L'Association Nationale des Éditeurs de Livres Éducatifs (ANELE), qui rassemble 97 % du secteur en Espagne, est montée au créneau dès l'annonce de la réforme par Wert, ministre de l'Éducation, de la Culture et des Sports. Le Président de l'ANELE, José Moyano, a ainsi fustigé « des décisions prises dans la précipitation et sans l'avis des professionnels du secteur ».

 

 

 

Le ministre a apporté des modifications inattendues au programme scolaire du pays, en réformant l'enseignement de l'éducation à la citoyenneté : d'après José Ignacio Wert, cette matière instituée par son prédécesseur Zapatero avait un « caractère endoctrinal » qu'il convient donc de limiter, par une retouche des programmes et un changement de nom, pour « éducation civique et constitutionnelle ».

 

La Cour Suprême espagnole avait statué sur la matière le 28 janvier 2009, suite à plusieurs plaintes d' « objecteurs de conscience », en fait des parents fâchés de voir ces cours d'éducation à la citoyenneté aborder des sujets aussi subversifs que les libertés sexuelles ou la diversité des modèles familiaux.

 

Les éditeurs ont estimé leurs pertes à 60 millions €, auxquelles s'ajouteraient 35 millions € pour l'impression et la diffusion des nouveaux manuels conformes au programme annoncé par le gouvernement conservateur.

 

Toutefois, le décret entérinant la décision n'a pas été signé, ce qui alimente un peu plus l'ire des éditeurs, qui craignent un nouveau revirement.
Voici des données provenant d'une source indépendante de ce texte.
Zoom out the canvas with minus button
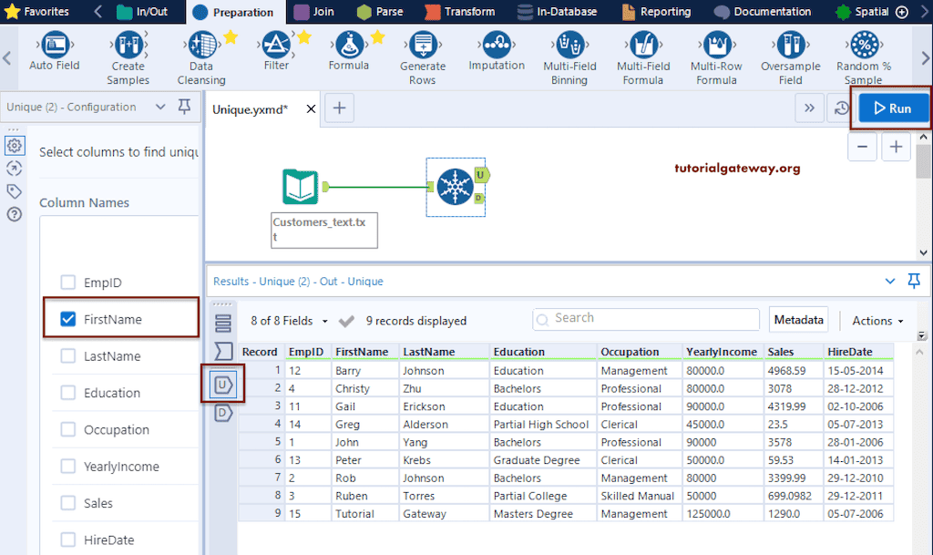933x555 pixels. [863, 147]
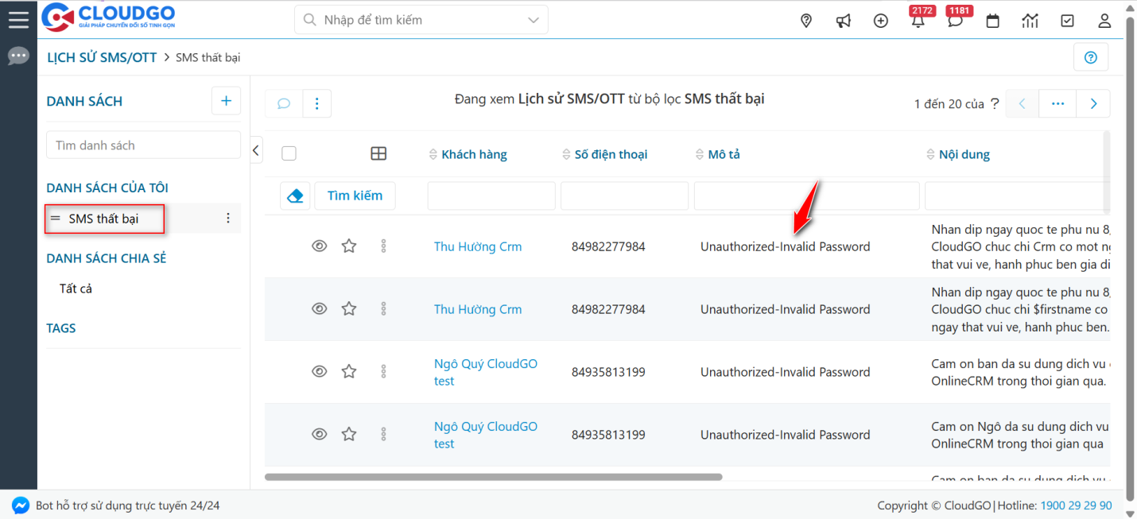Toggle the select-all checkbox in header row

pos(289,153)
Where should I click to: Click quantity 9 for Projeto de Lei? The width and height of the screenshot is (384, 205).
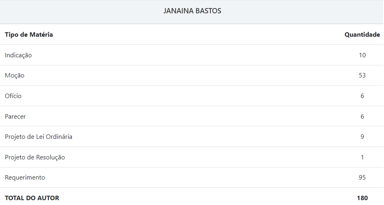tap(362, 137)
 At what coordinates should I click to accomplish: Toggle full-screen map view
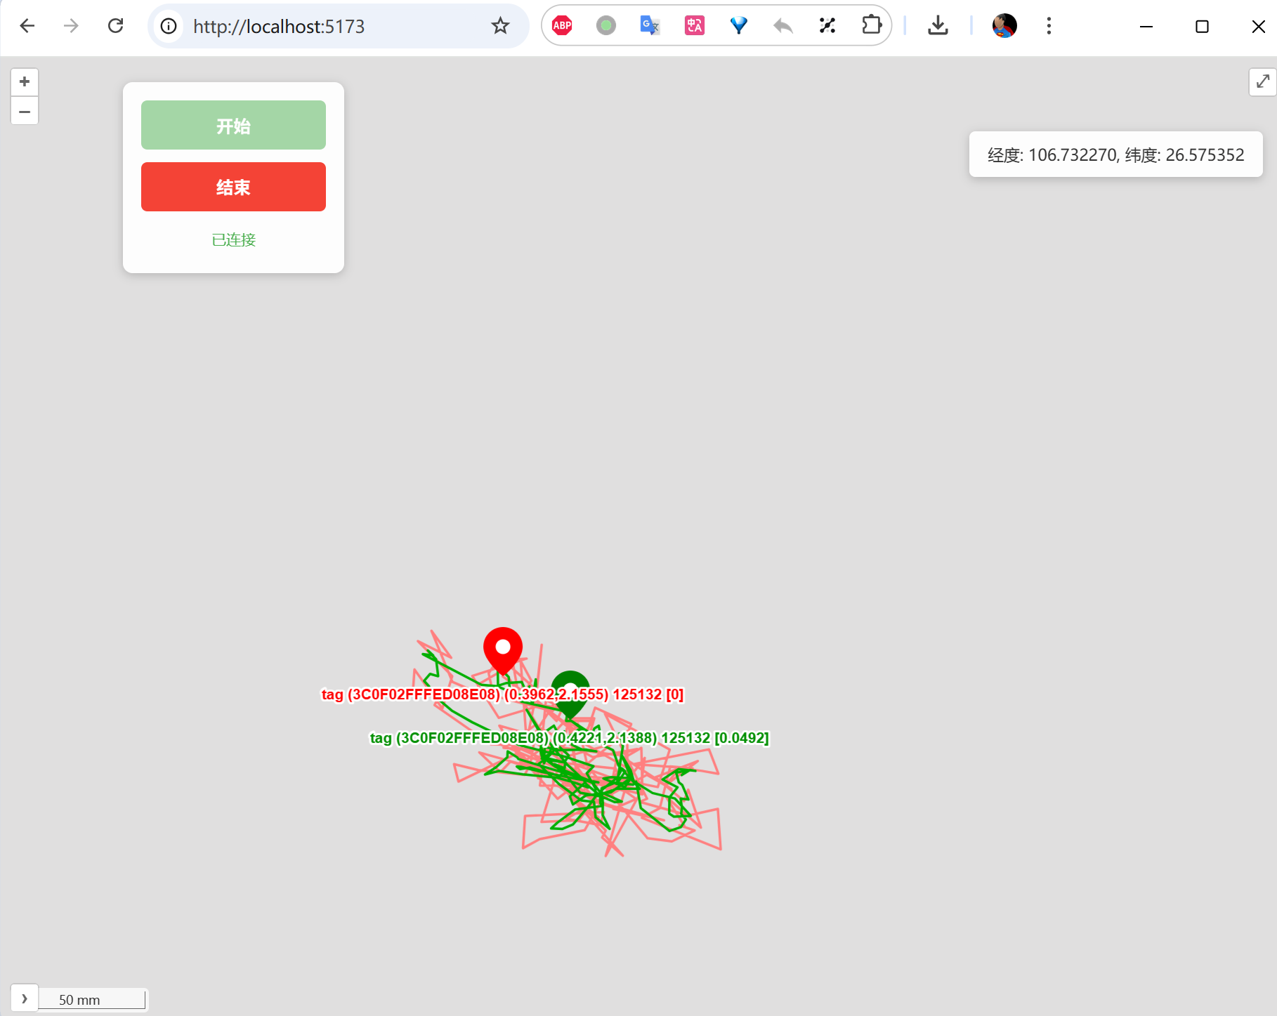click(x=1262, y=82)
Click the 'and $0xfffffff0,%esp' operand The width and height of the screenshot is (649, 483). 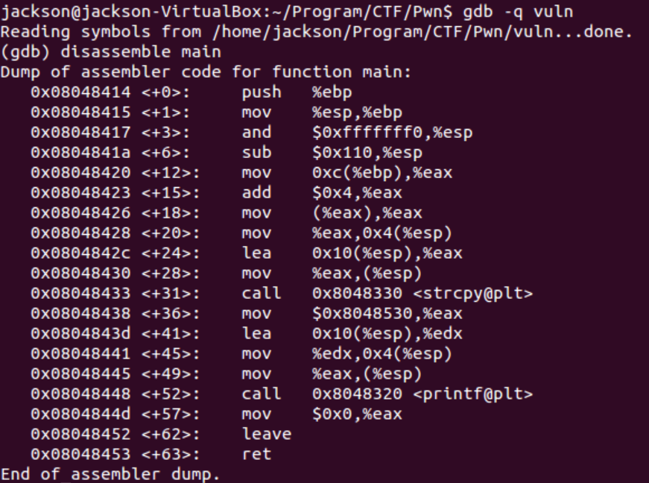coord(393,133)
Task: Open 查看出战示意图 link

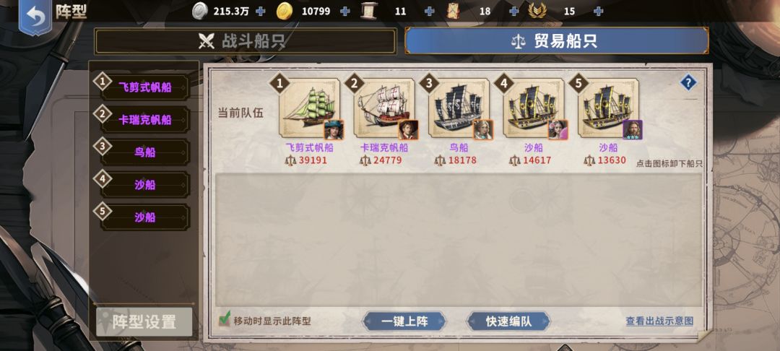Action: (659, 321)
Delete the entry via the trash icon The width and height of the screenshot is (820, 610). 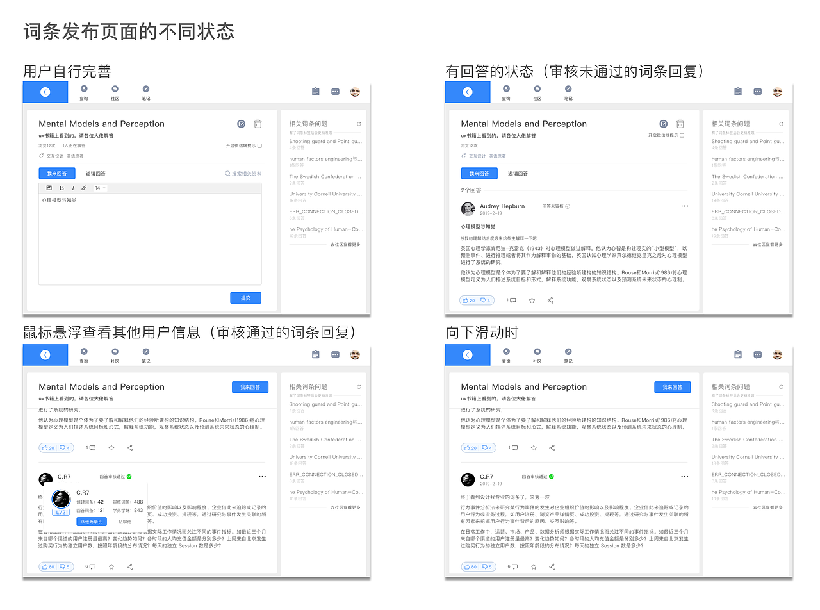[258, 124]
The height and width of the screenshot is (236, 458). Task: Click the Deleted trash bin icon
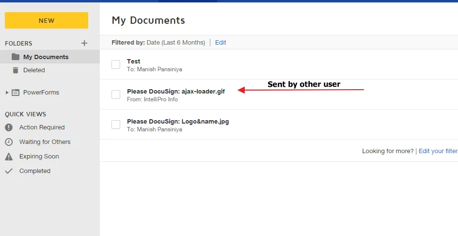pyautogui.click(x=16, y=70)
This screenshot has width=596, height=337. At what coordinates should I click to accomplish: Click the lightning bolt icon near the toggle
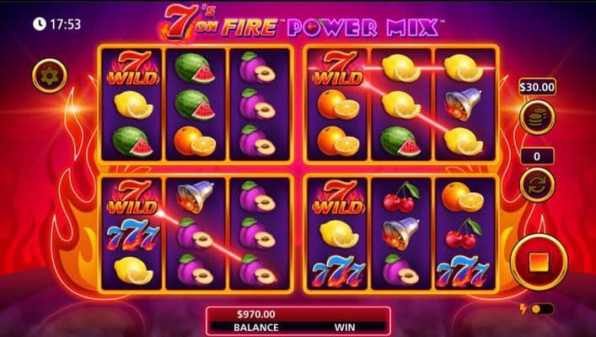pyautogui.click(x=523, y=309)
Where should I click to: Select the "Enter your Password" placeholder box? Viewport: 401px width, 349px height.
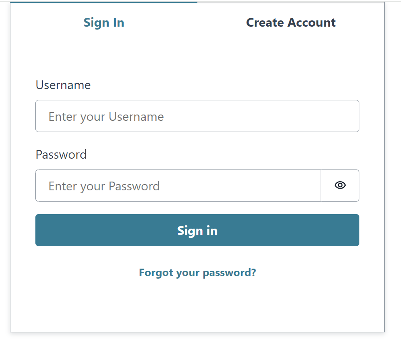click(x=178, y=186)
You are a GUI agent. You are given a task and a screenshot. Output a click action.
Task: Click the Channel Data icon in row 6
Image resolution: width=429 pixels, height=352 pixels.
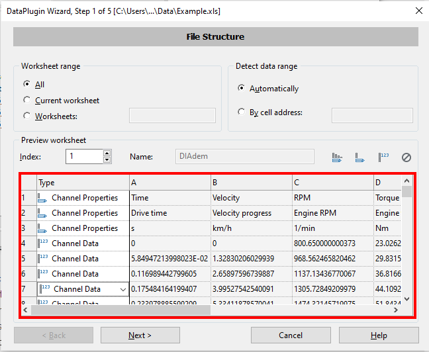pos(43,274)
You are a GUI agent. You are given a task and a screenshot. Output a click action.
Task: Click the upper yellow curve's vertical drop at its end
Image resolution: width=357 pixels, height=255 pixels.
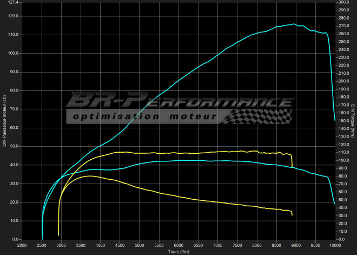[x=292, y=161]
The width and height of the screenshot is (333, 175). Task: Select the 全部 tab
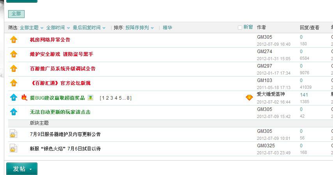tap(16, 14)

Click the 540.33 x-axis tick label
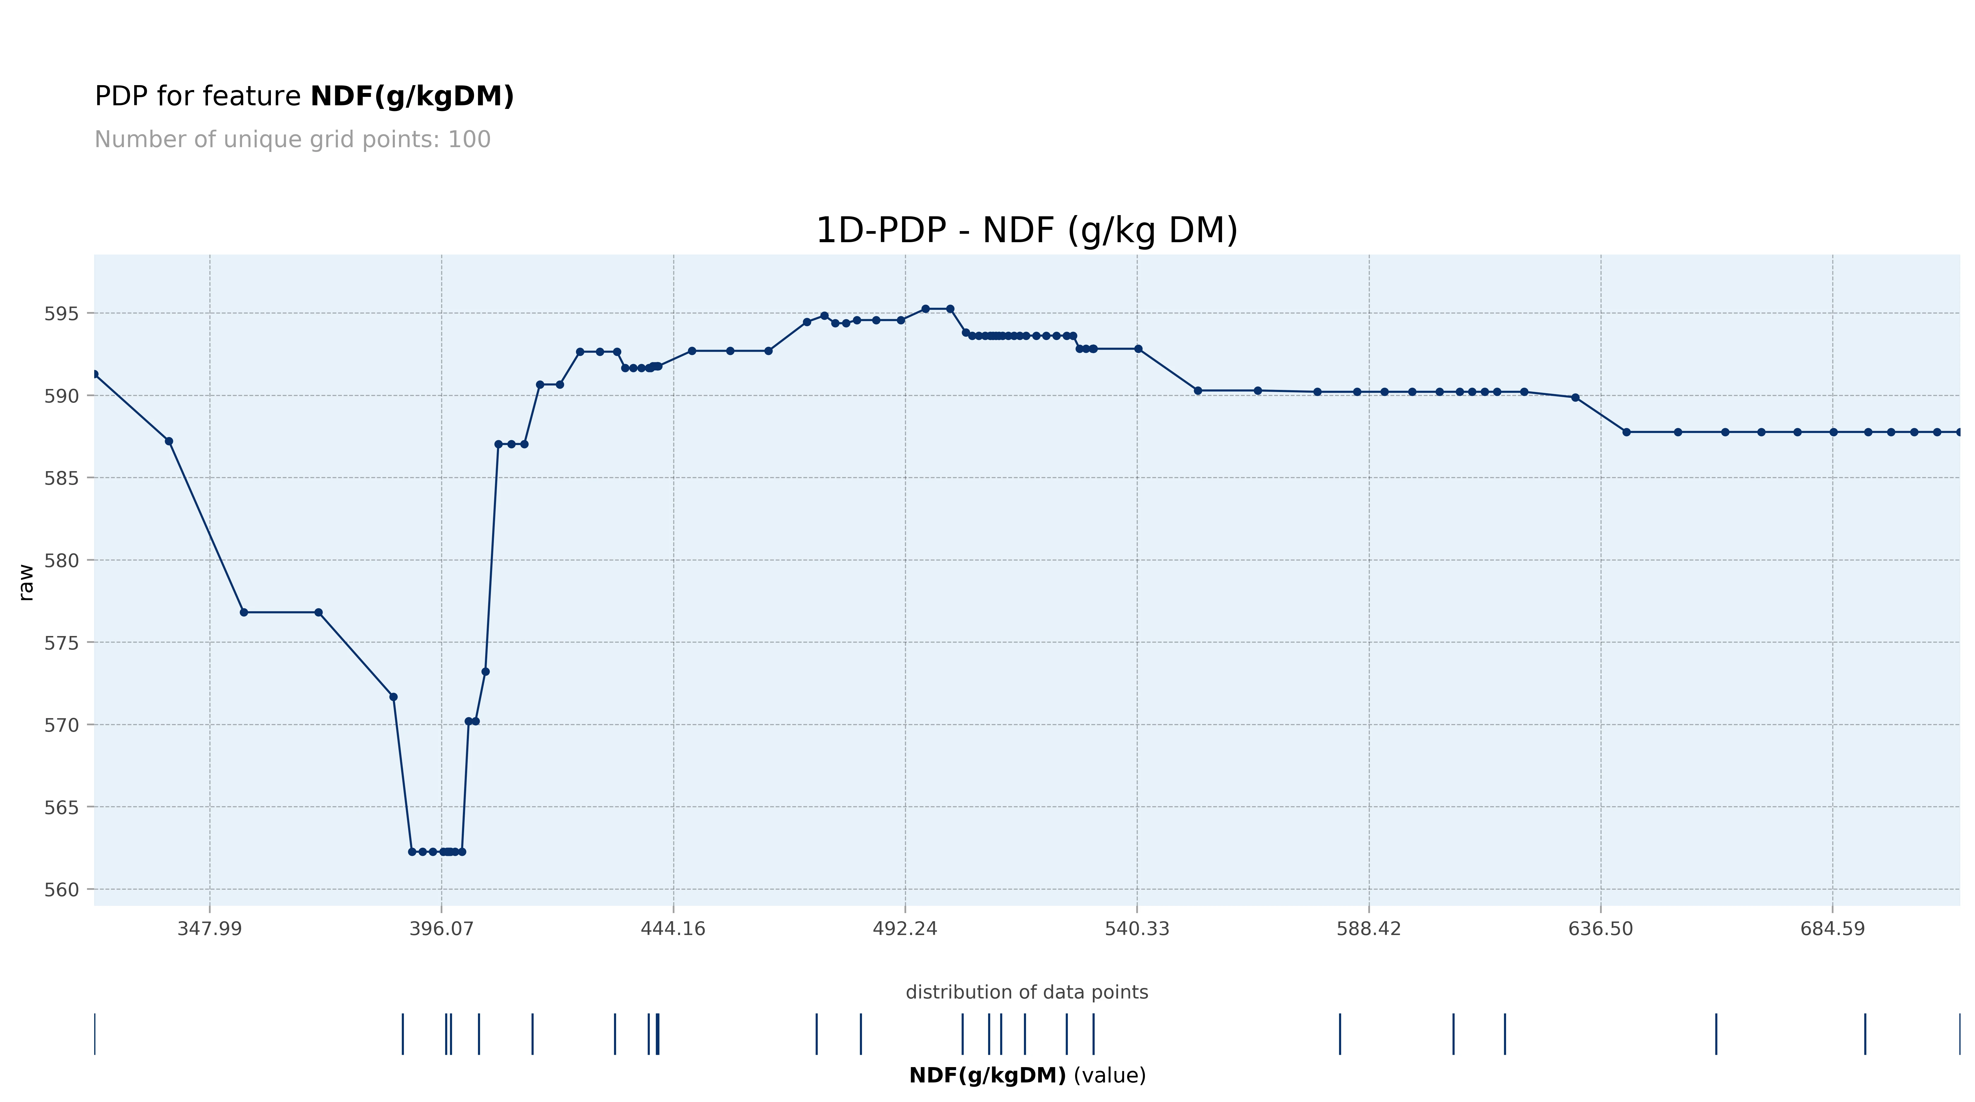[x=1137, y=929]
Ils sont d'ailleurs nombreux à dénoncer ce paradoxe : même en imprimant les manuels à temps pour la rentrée prochaine, le nom de la matière n'est toujours pas officiel, ce qui conduirait à une nouvelle impression en accord avec la future dénomination choisie.

 

« D'habitude, les copies sont prêtes en février, pour une promotion auprès des écoles entre mars, avril et mai afin que les écoles puissent publier la liste des manuels sélectionnés. [...] Ici, les délais ne sont pas que serrés, ils sont pratiquement intenables. » a déploré José Moyano en soulignant que les coûts des éditions précédentes n'avaient même pas été amortis.